Date: Monday, February 7, 2011
Time: 4:00 PM
Location: 125 Steele, Caltech
Speaker: Sotiris Masmanidis

Kavli Nanoscience Institute / Microdevices (KNI-MDL) Lab Seminar


Abstract:
In vivo electrophysiology has revealed a wealth of information about the responses of individual neurons to stimuli. Yet studying the brain one cell at a time inherently constrains our ability to understand how the complex interplay of neurons gives rise to behavior. Carrying out large-scale neuronal recordings – simultaneously monitoring the activity of hundreds to thousands of cells across multiple brain areas – will be a transformative advance in systems neuroscience. I will describe the development of implantable microelectrode arrays for massively parallel extracellular readout of brain activity.
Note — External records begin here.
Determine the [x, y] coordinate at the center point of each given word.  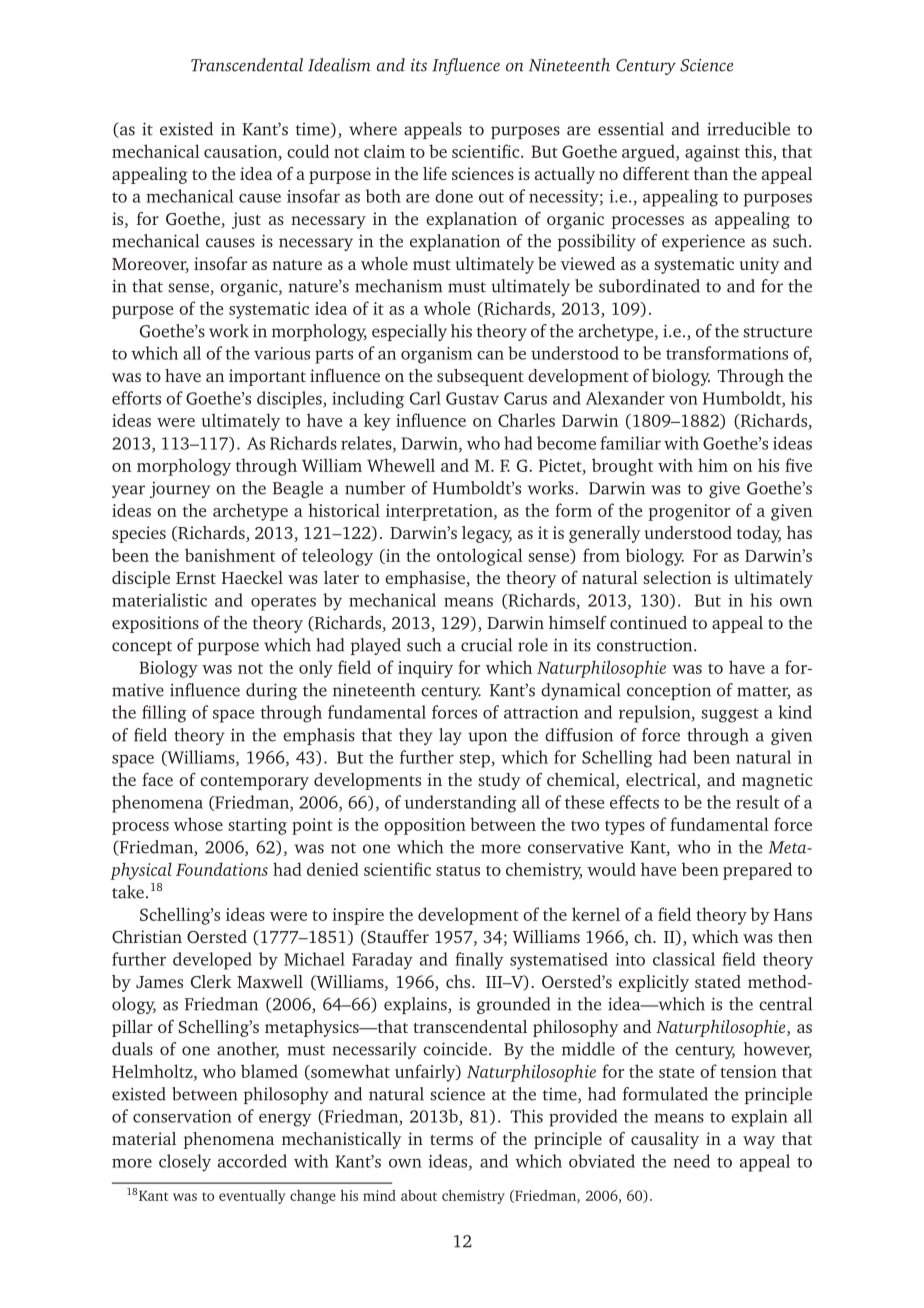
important [267, 377]
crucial [486, 645]
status [458, 870]
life [435, 173]
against [712, 153]
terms [451, 1140]
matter [763, 692]
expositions [155, 624]
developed [212, 961]
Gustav [472, 398]
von [683, 400]
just [246, 220]
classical [684, 959]
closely [185, 1163]
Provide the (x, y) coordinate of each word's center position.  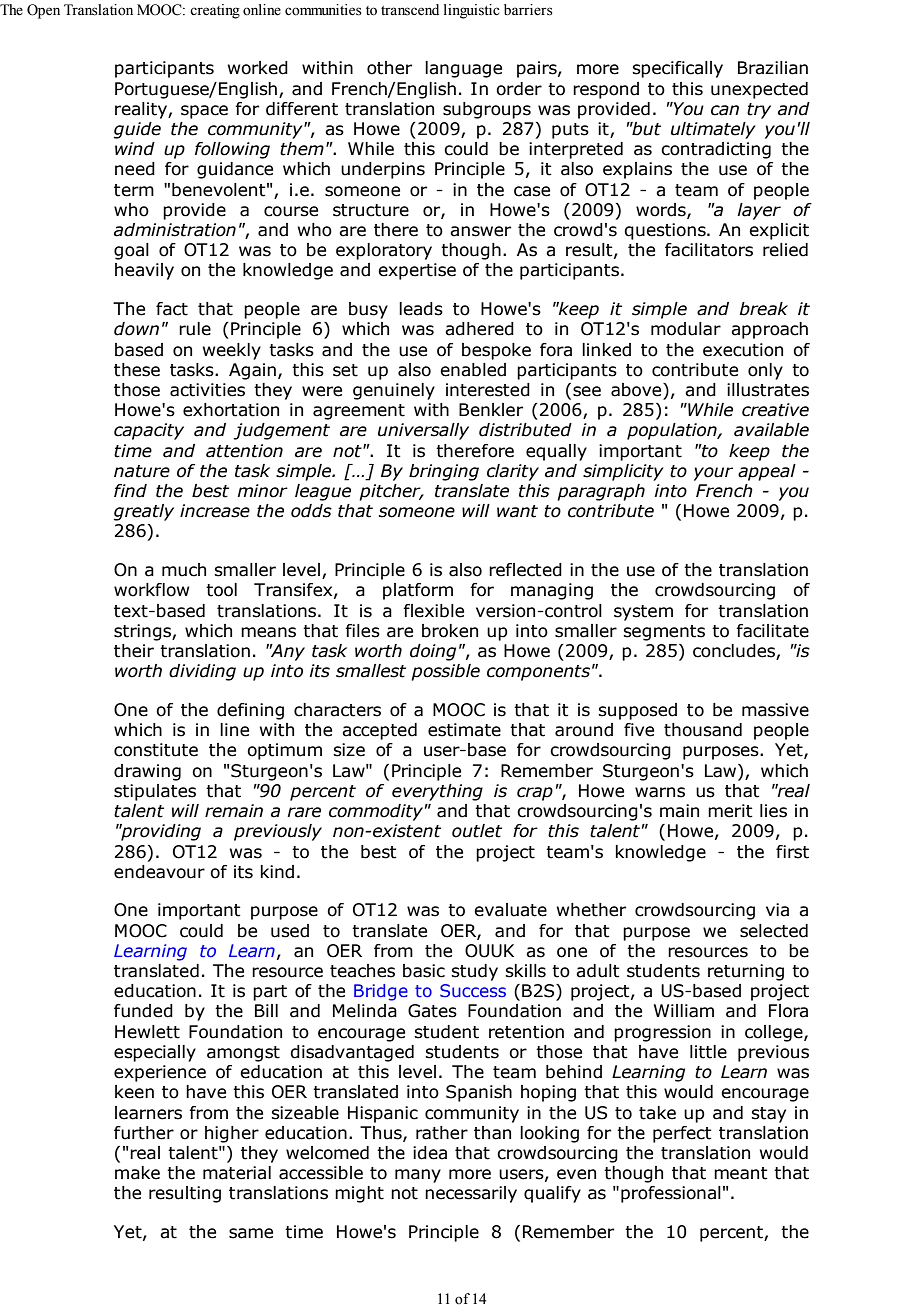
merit (730, 811)
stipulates (155, 792)
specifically (677, 69)
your (713, 474)
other (389, 68)
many (418, 1176)
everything (437, 792)
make (137, 1173)
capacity (149, 431)
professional (671, 1194)
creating (215, 11)
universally (423, 431)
A new MEMS fabrication and assembly technique has allowed us to increase the spatial density of recording sites via dual-sided and three-dimensional electrode arrays. I will present some applications of such devices in electrophysiological measurements in insects and rodents. In addition, in order to create minimally invasive structures we have utilized nanofabrication techniques to wire up high-density arrays containing a large number of recording sites. I will describe the development 64-channel neural probe with submicron features that is operated by a commercially available application specific integrated circuit.